Ils commencèrent à venir, un par un au début, puis de plus en plus nombreux. Ces visiteurs voulaient parler avec la seule femme qui s’éreintait encore à se purifier. Au début, elle parlait avec certains ; quand elle avait fini de scruter une ligne, elle sortait dans le jardin et leur parlait. Mais leurs paroles la jetaient dans la confusion. Ils disaient que ses peines étaient la purification de toute la planète. Ils disaient qu’elle appelait les dieux pour le bien de toute la population de la Voie. Plus ils parlaient, plus elle avait du mal à se concentrer sur ce qu’ils disaient. Elle était impatiente de rentrer pour commencer à suivre une nouvelle ligne. Ces gens ne comprenaient-ils pas qu’ils avaient tort de la féliciter à présent ?

— Je n’ai rien accompli du tout, leur disait-elle. Les dieux sont toujours muets. J’ai du travail à faire.

Sur quoi elle retournait scruter le grain du bois.

Son père mourut très vieux, chargé d’honneurs pour tout ce qu’il avait accompli, même si personne ne sut jamais le rôle qu’il avait joué dans la venue de ce qu’on appelle aujourd’hui la Peste Divine. Seule Qing-jao comprit. Et, tout en brûlant sur le bûcher une fortune en billets véritables – la fausse monnaie funéraire ne siérait pas à son père –, elle lui dit tout bas :

— Maintenant, père, tu sais. Maintenant tu comprends que tu t’es trompé et que tu as suscité le courroux des dieux. Mais n’aie pas peur. Je poursuivrai la purification jusqu’à ce que toutes nos erreurs soient rectifiées. Alors les dieux te recevront honorablement.

Elle se fit vieille elle aussi, et le Voyage à la Maison de Han Qing-jao était à présent le plus célèbre pèlerinage de la Voie. De fait, nombreux étaient ceux et celles qui avaient entendu parler d’elle sur d’autres planètes et venaient sur la Voie rien que pour lui rendre visite. Car il était bien connu sur de nombreuses planètes qu’on ne pouvait trouver la vraie sainteté qu’en un seul lieu et chez une seule personne, la vieille femme dont le dos était maintenant voûté en permanence, dont les yeux ne voyaient plus que les lignes du bois sur les planchers dans la maison de son père.

Ses pieux disciples, hommes et femmes, entretenaient à présent la demeure où jadis des domestiques étaient à son service. Ils ciraient les parquets. Ils préparaient son frugal repas, le déposaient là où elle pouvait le trouver, devant les portes ; elle ne mangeait ni ne buvait que lorsqu’elle avait terminé une pièce. Lorsqu’un homme ou une femme, quelque part dans le monde, était distingué par quelque grand honneur, il se rendait à la Maison de Han Qing-jao, s’agenouillait et scrutait une ligne du bois. Ainsi tous les honneurs étaient traités comme s’ils n’étaient que de simples ornements de l’honneur de la pieuse Han Qing-jao.

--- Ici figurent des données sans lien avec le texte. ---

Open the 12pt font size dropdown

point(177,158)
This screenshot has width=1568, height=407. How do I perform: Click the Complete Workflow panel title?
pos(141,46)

Enfin, quelques semaines seulement après qu’elle eut achevé sa centième année, Han Qing-jao fut trouvée recroquevillée sur le plancher de la chambre de son père. D’aucuns prétendirent que c’était à l’endroit précis où son père s’asseyait pour faire ses propres pénitences ; il était difficile d’en avoir la certitude, puisque tous les meubles de la maison avaient été enlevés depuis longtemps. La sainte femme n’était pas morte quand on la trouva. Elle resta paralysée plusieurs jours à murmurer et marmonner, passant et repassant les mains sur son propre corps comme pour scruter des lignes dans sa chair. Ses disciples se relayèrent, par groupes de dix, pour l’écouter, essayer de comprendre ses marmonnements, et transcrivirent ses paroles du mieux qu’ils purent. Elles furent imprimées dans l’ouvrage appelé Les Murmures divins de Han Qing-jao.